Singer Veronica Swift returned home from a gig in Italy just in time to celebrate the birthday of her mother, acclaimed jazz singer and educator Stephanie Nakasian.

On Aug. 28 Swift, billed as one of “The Three Divas,” had played a sold-out, socially distanced concert in the Boboli Gardens at the Palazzo Vecchio in Florence, Italy, as part of the Uffizi Galleries’ New Generation Festival. Nakasian’s birthday party was held two evenings later at the family farm in Charlottesville, Virginia.

“I’m having an emotional crash after one of the most amazing weeks of my life,” Swift told DownBeat by phone the day of the celebration. The concert was just the kind of spectacle that Swift likes: an eclectic amalgam of opera, jazz, big band, tap dancing and musical theater.

If she was having a tough time coming down from a performance high, though, her phone demeanor belied it. During the interview, she spoke confidently about her album, This Bitter Earth, her second Mack Avenue release, and mused about the new challenges and opportunities that young singers are taking on today.

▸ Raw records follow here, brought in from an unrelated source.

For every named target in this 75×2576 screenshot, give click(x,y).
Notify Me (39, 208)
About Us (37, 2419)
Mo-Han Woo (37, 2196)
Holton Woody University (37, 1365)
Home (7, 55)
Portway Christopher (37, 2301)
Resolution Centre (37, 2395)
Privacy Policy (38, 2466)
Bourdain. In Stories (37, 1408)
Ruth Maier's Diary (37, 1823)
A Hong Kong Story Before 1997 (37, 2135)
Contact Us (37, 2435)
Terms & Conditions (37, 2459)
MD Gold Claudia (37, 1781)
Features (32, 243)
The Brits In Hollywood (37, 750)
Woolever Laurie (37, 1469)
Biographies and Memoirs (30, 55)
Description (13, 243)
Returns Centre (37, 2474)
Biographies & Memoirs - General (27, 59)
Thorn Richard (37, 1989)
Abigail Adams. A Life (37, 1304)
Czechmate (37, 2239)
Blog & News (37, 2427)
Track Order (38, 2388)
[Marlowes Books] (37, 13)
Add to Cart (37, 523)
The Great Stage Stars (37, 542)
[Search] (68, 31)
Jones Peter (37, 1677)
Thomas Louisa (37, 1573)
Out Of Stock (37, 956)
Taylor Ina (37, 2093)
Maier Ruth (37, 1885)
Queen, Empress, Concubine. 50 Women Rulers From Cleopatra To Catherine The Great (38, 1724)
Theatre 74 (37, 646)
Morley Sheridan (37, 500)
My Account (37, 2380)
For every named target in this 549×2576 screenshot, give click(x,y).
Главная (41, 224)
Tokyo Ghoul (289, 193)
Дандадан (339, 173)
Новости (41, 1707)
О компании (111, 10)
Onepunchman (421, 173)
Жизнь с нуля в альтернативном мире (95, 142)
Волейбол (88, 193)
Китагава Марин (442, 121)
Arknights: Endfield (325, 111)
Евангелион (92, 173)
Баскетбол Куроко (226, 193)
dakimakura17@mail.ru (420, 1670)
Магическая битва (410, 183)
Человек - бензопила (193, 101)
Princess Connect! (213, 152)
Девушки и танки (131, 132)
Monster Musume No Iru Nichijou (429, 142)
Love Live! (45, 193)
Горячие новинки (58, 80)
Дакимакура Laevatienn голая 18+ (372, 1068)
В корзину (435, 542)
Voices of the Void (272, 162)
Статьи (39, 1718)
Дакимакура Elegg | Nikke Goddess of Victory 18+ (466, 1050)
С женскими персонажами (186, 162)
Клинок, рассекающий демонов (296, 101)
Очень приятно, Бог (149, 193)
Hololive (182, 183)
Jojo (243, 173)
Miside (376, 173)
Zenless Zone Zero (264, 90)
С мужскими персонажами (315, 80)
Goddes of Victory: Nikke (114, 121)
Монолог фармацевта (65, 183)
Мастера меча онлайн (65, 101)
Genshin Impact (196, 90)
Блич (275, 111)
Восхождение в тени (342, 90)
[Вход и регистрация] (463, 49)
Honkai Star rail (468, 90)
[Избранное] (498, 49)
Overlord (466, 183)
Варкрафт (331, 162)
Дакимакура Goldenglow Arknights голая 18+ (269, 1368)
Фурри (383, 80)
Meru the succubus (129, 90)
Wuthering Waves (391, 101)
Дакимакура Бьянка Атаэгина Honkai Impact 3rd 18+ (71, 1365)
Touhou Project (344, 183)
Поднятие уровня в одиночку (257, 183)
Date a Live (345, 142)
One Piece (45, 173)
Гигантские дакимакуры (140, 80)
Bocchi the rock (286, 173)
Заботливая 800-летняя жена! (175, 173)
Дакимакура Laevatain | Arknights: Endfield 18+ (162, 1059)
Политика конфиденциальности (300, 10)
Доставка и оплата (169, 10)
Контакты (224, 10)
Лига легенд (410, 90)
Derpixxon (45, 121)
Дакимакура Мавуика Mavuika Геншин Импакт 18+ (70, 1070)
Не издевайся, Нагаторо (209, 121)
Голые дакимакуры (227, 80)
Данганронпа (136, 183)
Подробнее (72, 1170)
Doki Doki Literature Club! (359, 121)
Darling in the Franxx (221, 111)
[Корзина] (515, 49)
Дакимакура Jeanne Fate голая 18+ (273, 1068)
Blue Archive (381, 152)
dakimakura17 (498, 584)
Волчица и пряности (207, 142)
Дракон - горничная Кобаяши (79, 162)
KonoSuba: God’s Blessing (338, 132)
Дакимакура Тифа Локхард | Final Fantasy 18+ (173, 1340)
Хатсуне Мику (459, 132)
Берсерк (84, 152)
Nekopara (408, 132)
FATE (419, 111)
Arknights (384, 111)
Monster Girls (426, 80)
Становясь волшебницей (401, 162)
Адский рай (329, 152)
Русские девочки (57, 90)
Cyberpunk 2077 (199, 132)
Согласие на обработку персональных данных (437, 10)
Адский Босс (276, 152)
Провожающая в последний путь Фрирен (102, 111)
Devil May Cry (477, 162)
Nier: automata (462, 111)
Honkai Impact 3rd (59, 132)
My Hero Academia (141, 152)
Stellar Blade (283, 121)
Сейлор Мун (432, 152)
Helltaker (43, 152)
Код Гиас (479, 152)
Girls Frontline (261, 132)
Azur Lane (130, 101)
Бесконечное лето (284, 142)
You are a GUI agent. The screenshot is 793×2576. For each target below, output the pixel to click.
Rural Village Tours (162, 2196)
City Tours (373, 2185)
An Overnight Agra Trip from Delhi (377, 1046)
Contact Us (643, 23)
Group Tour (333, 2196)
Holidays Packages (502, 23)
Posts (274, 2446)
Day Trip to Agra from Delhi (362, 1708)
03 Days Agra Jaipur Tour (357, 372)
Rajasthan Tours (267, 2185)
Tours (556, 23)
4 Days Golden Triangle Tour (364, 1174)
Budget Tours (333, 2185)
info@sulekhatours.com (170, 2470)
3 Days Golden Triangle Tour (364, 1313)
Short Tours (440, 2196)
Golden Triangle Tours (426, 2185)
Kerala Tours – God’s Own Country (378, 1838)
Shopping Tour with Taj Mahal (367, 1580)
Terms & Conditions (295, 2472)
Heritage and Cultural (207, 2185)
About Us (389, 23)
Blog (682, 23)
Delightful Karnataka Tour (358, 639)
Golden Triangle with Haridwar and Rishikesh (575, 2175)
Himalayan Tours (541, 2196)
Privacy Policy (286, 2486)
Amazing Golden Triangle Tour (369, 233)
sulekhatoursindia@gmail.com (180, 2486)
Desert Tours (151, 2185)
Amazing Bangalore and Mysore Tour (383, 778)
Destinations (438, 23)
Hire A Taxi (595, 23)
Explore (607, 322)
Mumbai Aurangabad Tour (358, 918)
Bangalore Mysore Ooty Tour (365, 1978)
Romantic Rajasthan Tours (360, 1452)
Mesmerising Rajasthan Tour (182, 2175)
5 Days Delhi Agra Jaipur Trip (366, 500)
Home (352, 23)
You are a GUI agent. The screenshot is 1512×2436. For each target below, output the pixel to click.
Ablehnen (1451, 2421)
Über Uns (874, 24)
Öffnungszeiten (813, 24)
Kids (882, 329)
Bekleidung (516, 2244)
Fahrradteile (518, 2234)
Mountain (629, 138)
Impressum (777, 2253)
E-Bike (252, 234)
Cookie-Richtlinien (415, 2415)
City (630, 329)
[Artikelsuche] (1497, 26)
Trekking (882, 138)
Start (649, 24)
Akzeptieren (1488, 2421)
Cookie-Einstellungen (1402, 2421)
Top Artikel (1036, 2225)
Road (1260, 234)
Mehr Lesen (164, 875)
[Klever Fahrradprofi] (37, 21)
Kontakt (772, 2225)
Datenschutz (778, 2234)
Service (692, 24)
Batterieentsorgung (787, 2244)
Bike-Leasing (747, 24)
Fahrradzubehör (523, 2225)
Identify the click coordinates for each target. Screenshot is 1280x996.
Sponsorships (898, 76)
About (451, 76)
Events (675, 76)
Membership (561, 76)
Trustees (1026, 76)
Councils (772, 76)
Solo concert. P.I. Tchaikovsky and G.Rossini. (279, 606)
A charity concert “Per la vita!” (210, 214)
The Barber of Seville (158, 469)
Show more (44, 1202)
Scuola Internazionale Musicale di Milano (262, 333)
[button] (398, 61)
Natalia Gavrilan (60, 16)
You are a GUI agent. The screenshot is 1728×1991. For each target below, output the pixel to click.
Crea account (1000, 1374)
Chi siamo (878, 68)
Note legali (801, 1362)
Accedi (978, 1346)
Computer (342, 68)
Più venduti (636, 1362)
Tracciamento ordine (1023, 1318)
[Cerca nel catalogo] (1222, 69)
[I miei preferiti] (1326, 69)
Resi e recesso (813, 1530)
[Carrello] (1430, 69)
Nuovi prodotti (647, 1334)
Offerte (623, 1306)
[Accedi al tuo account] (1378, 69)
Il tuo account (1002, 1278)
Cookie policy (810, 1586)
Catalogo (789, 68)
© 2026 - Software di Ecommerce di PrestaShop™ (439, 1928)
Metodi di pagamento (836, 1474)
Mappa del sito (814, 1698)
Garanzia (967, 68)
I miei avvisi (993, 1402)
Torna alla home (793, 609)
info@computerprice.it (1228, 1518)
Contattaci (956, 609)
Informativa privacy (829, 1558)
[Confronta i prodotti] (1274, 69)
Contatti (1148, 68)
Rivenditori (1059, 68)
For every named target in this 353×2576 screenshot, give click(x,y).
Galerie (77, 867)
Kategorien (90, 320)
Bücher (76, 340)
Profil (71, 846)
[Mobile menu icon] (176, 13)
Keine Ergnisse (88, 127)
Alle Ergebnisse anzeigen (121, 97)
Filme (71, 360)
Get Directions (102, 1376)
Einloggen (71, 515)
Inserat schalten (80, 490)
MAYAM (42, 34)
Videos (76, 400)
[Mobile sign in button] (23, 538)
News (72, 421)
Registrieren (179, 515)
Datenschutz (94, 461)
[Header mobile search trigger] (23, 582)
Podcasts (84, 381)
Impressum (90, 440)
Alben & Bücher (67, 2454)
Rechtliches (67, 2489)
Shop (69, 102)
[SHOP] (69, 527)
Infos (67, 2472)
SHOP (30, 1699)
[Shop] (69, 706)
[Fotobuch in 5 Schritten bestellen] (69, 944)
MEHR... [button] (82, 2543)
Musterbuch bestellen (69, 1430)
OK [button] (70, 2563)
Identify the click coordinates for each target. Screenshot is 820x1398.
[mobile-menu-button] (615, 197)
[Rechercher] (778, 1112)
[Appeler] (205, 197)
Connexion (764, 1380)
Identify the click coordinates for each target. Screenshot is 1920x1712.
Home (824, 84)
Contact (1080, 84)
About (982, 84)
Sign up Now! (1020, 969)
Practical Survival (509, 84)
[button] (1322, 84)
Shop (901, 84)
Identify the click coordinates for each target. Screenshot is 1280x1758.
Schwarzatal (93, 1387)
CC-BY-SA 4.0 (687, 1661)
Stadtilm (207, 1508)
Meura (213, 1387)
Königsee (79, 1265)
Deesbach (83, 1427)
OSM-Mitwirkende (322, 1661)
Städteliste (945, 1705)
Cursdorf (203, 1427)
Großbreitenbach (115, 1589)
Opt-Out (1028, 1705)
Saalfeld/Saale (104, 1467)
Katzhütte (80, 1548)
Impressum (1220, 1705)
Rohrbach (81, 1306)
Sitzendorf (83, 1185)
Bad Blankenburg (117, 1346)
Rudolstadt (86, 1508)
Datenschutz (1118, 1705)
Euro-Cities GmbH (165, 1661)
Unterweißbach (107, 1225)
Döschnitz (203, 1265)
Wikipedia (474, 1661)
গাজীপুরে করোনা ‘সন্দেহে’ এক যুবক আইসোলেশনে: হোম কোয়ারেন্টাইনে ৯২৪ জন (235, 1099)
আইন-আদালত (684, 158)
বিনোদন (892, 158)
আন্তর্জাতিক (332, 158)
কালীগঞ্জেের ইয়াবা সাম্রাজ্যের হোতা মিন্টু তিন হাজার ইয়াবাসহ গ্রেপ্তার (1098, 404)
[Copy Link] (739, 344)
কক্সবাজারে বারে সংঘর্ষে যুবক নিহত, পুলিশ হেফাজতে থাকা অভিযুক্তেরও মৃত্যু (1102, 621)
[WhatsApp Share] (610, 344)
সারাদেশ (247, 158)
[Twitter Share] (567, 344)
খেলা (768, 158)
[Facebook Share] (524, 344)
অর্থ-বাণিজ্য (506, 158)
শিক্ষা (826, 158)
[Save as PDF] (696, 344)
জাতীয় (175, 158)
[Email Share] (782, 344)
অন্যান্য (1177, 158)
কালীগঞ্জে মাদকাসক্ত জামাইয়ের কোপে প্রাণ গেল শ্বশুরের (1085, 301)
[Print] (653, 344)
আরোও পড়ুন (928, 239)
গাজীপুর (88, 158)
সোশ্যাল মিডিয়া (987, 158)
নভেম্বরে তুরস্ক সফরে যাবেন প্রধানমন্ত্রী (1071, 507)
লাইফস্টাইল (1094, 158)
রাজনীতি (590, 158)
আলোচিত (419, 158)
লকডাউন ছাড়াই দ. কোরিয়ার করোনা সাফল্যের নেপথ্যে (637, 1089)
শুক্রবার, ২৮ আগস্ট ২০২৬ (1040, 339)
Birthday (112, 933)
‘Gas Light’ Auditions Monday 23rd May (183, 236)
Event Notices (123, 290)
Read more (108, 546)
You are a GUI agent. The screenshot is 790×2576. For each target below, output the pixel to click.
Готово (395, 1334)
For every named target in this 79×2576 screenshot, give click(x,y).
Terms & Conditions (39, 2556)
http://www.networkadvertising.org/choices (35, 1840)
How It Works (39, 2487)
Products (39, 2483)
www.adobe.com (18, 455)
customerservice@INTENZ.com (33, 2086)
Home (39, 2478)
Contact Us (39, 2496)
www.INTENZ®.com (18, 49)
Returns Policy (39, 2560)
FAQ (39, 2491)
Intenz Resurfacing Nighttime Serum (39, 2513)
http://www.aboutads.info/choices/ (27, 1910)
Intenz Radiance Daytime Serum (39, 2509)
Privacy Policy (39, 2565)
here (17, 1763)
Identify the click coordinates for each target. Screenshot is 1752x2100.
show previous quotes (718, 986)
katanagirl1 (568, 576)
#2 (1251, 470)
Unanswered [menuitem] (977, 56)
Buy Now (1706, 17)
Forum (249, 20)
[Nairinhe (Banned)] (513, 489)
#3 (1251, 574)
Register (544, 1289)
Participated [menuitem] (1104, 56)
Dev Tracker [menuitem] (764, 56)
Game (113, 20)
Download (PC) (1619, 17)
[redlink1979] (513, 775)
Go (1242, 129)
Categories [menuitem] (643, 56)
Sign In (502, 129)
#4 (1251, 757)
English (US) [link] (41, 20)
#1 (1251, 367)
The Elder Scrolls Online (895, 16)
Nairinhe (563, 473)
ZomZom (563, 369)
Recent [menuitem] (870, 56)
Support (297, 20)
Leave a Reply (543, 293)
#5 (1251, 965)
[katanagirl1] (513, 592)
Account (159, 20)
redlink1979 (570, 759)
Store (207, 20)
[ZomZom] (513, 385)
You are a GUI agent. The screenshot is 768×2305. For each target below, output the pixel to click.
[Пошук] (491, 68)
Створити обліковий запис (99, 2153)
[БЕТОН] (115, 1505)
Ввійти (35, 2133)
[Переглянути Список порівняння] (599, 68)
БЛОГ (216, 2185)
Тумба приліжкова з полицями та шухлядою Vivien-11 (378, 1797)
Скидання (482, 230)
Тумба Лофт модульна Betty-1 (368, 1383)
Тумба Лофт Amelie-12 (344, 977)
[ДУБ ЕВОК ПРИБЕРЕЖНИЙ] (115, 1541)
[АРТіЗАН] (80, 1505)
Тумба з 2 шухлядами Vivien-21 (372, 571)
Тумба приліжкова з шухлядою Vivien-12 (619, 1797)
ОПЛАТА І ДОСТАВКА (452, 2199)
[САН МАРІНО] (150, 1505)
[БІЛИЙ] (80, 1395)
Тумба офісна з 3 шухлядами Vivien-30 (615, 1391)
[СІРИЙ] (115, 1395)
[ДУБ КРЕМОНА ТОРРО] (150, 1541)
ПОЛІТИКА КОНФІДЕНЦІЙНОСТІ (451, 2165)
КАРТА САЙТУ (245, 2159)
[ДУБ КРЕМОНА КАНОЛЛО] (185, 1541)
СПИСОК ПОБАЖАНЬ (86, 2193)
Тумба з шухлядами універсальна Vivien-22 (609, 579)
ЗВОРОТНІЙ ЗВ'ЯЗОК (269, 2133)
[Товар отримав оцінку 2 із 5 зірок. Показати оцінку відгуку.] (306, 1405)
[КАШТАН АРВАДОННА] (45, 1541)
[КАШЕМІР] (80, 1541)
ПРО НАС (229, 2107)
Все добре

From her poise in discussing these issues, it’s clear that global success rests easily on Swift’s shoulders.

Swift’s star rose surprisingly fast. She first stepped into public awareness with her second-place finish (behind Jazzmeia Horn) in the 2015 Thelonious Monk Institute of Jazz International Vocals Competition. The following year, she would graduate from the Frost School of Music at the University of Miami. Relentless gigging followed—in the world’s best jazz clubs, at prestigious jazz festivals, with celebrity-led ensembles. She signed with Mack Avenue and the label released her 2019 album, Confessions, which dazzled audiences and critics alike. All this by the age of 25.